I can imagine that if you prewet the paper AND you use a small volume of developer with insufficient replenishment and keep reusing it, the developer will at some point be dilute enough to start giving problems. So it would be a case of stacking fault upon fault.
Given how active RA4 developer is, a prewet won't do any harm if you use the developer one shot or replenish sufficiently. Indeed, a prewet may help in countering uneven development streaks in case you experience those and some like to use it to bring the tank and paper up to temperature (which IMO is more about peace of mind than an actual necessity). There's no reason why a prewet would be inherently wrong, not is it inherently necessary.
Yes, RA4 seems to be pretty flexible. Kodak states 1L of their developer has capacity for 16 8x10" prints*. You are getting more than twice that (assuming same print size). When I was concerned about economy I used to develop in diluted developer (1:1) and slightly extended time and couldn't tell the difference when comparing to prints developed with full strength developer, so I'm not surprised you get away with 10ml/print replenishing rate. But as koraks mentioned, pre-wash will dilute your developer with every run and this could eventually break your "system". I wouldn't change anything that works.
In my experience, stop bath is a good idea. Without it I would get a slight tint in whites on some papers.
* 40 prints for some noncritical applications
So, I use that amount of chemical in the drum because it recommends 120ml if chemicals so I just refresh 10ml each time. I do it up to around 6-8 8x10 prints before completely changing chemicals
will any stop Bath do?
When I was doing RA4 at home in tubes, I used household vinegar (typically 5% here) diluted 1:1 with water one-shot between developer and blix. Much cheaper than the indicator stop I use for B&W and worked fine.

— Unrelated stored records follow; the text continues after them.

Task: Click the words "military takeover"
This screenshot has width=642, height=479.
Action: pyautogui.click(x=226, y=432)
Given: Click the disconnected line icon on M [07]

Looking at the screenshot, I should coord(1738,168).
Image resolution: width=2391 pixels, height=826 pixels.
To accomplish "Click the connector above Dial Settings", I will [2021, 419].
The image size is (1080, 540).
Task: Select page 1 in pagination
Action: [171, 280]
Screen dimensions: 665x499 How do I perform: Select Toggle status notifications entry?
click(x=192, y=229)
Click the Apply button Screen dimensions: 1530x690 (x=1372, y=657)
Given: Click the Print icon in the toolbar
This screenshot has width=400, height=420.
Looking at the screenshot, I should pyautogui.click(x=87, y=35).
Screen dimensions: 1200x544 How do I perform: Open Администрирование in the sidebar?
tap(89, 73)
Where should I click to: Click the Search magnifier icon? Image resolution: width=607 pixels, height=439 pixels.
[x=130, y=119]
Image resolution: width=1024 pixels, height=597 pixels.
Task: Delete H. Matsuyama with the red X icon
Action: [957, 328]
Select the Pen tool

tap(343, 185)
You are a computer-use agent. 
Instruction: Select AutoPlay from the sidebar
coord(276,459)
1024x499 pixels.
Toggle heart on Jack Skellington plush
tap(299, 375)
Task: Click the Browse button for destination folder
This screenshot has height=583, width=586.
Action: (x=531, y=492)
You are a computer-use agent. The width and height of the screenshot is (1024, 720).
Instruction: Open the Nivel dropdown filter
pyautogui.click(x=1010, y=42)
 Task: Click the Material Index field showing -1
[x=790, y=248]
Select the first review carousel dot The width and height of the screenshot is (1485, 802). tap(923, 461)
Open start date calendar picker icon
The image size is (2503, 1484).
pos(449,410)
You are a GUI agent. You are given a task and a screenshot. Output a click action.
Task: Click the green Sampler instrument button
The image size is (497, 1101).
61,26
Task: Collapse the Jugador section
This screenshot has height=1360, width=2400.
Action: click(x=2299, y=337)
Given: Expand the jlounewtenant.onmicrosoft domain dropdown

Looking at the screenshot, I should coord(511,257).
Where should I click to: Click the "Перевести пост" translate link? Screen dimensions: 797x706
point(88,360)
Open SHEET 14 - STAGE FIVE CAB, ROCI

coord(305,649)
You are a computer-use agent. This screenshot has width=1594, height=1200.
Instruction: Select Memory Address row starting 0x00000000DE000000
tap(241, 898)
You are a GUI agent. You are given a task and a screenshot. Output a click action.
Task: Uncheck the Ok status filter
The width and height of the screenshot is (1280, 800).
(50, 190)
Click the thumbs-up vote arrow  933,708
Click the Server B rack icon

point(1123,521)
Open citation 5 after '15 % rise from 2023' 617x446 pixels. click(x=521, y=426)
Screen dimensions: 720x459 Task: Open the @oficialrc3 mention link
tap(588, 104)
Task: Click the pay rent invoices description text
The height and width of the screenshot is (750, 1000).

If you've got vinegar around, you don't need to buy stop.
Because stop bath is just so damned expensive!!!!!!
The biggest advantage of acetic acid based stop bath over vinegar for one-shot use with colour paper in tubes is how concentrated the bottle is - it requires almost no storage space.
If you are using stop bath one-shot, you get no benefit from the indicator.
Until recently, even the cheapest vinegar around her worked out to be more expensive per use than stop bath, but I'm not sure that is the case any more.
The biggest advantage of acetic acid based stop bath over vinegar for one-shot use with colour paper in tubes is how concentrated the bottle is - it requires almost no storage space.
However one can use stop bath with indicator many time with color paper and that will work out to be much cheaper than using vinegar as a one shot stop bath.